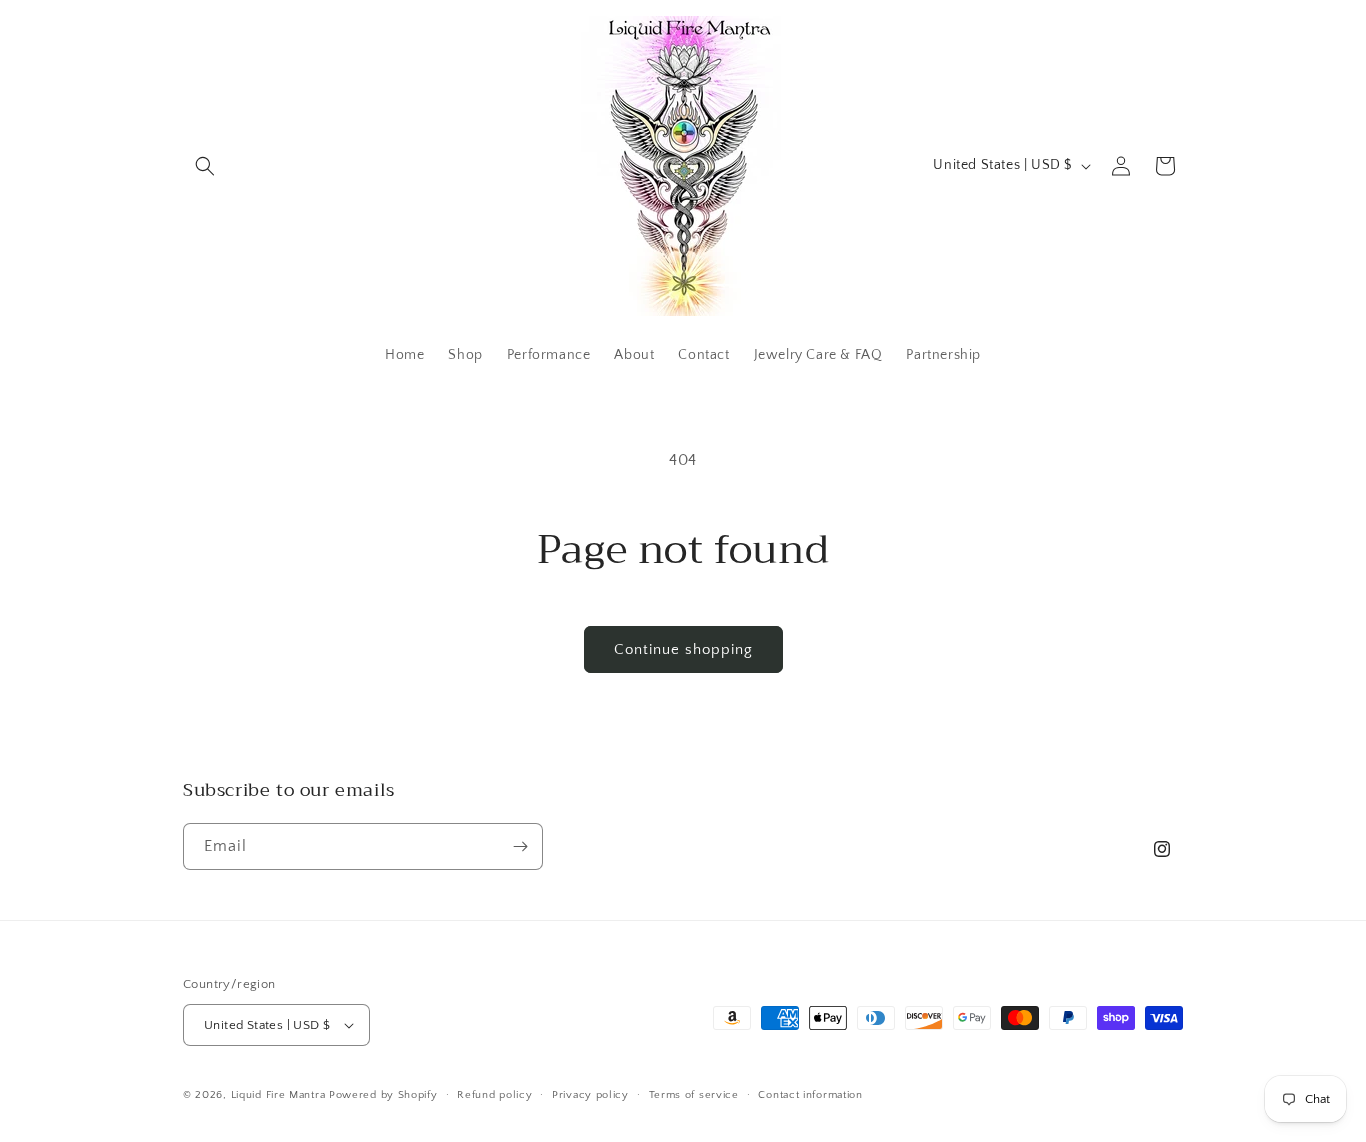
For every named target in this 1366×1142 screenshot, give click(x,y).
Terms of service (694, 1095)
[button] (205, 166)
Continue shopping (683, 649)
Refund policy (494, 1095)
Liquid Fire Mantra (278, 1095)
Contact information (810, 1095)
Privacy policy (590, 1095)
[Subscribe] (520, 846)
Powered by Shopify (383, 1095)
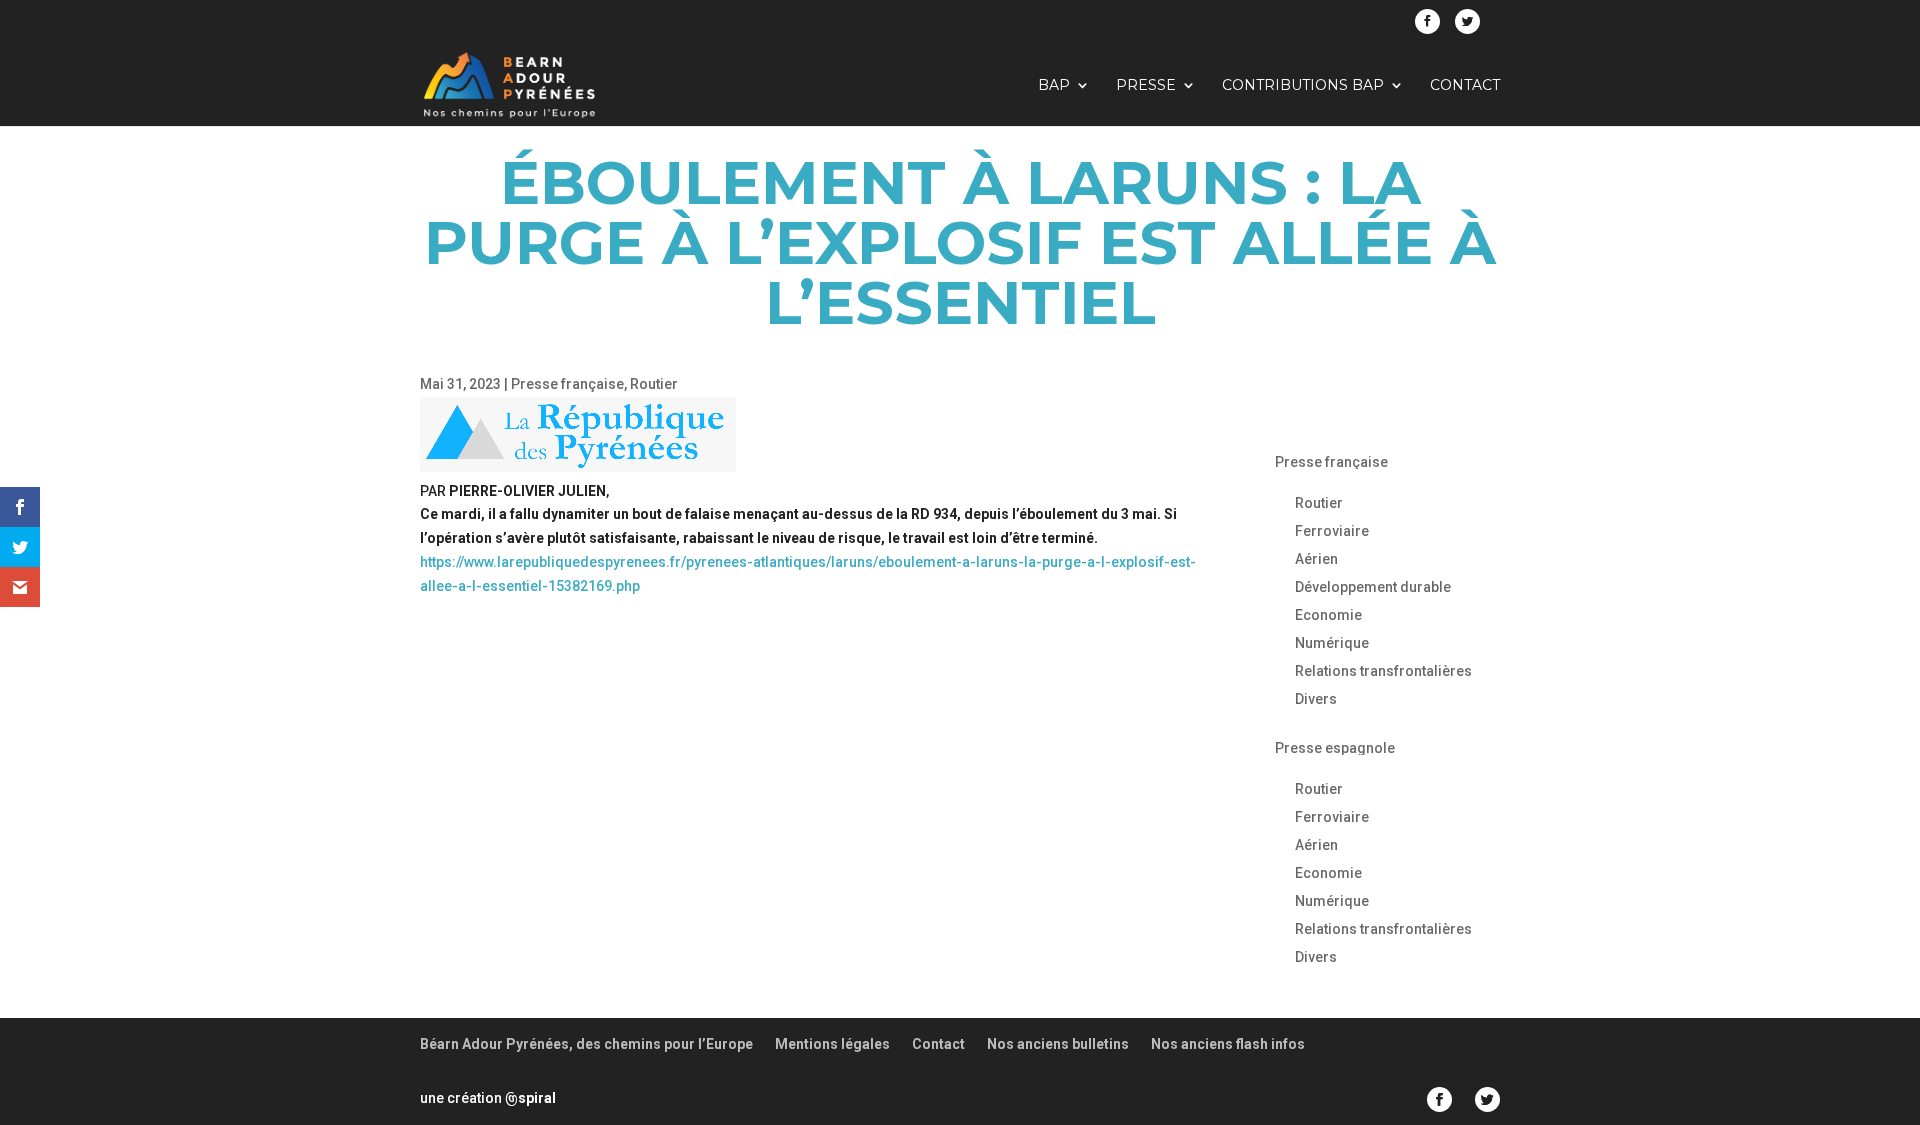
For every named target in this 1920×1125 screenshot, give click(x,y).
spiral (530, 1098)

****************

INSTRUCTIONS FOR THE TASK – Number of lines holding "click" in the material: state it with no other words.

OUTPUT BELOW – 2